■ PROBLEM REQUIREMENTS ■
Pictures are to be left out; every line from the one that holds "Task: Collapse the Foundation section header" to the end of the data is to be retyped exactly.

■ Items listed in a dataset ■
⁂

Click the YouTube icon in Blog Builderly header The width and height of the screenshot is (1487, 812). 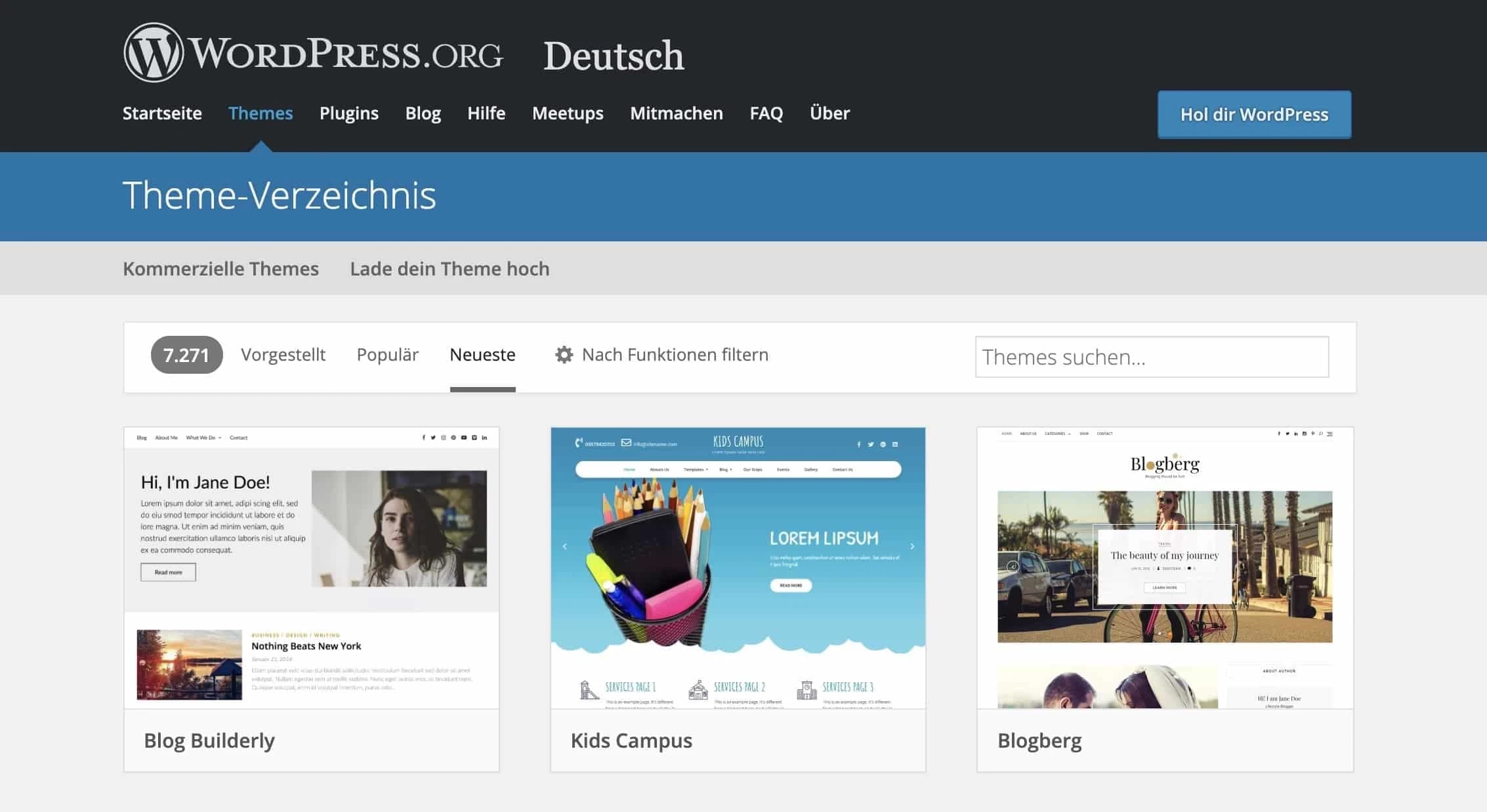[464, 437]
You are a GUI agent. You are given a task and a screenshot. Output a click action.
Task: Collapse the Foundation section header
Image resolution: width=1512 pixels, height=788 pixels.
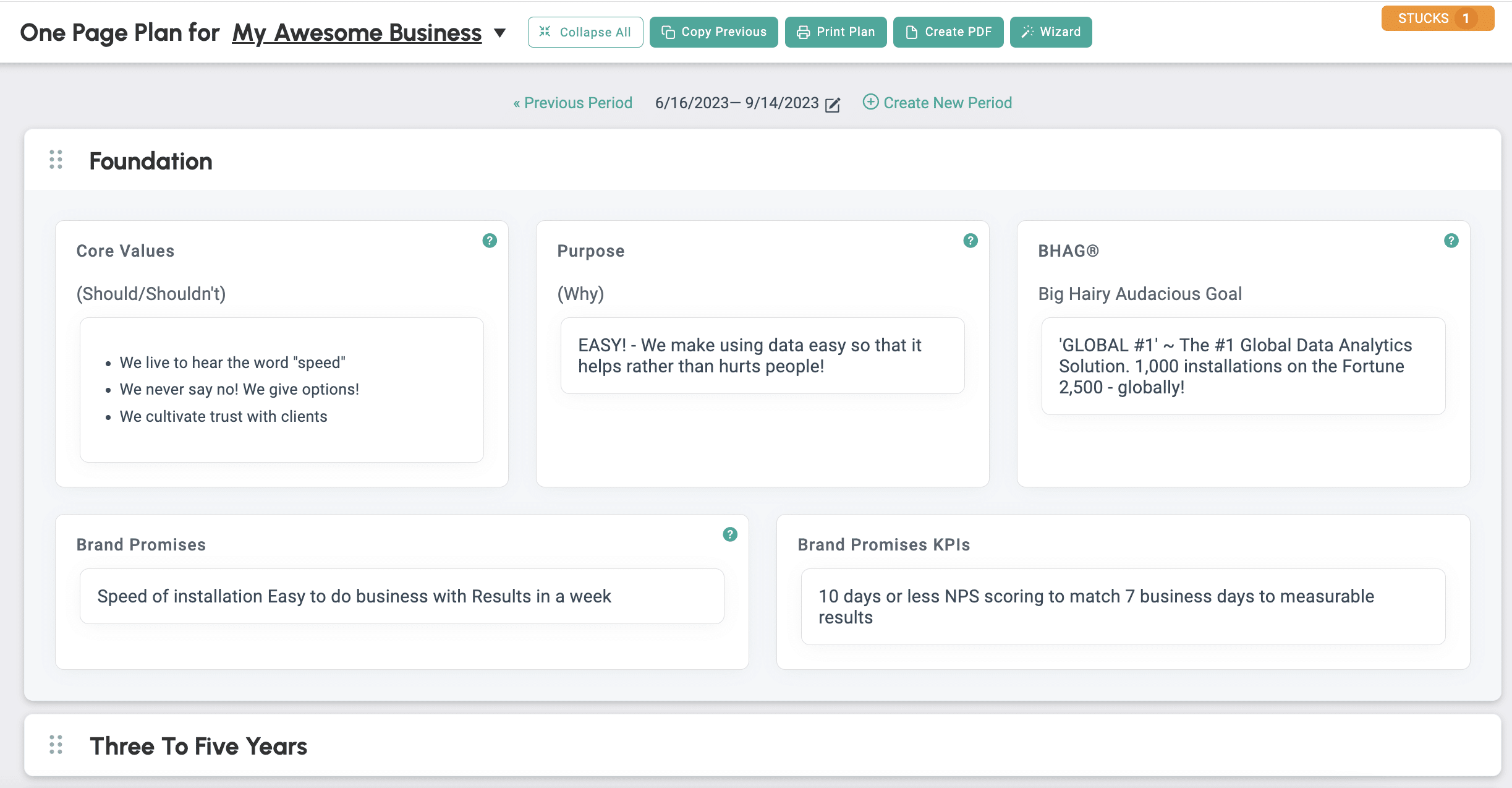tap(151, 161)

⁂

■ EXERCISE ANSWER ■
Task: Collapse the Foundation section header
Image resolution: width=1512 pixels, height=788 pixels.
tap(151, 161)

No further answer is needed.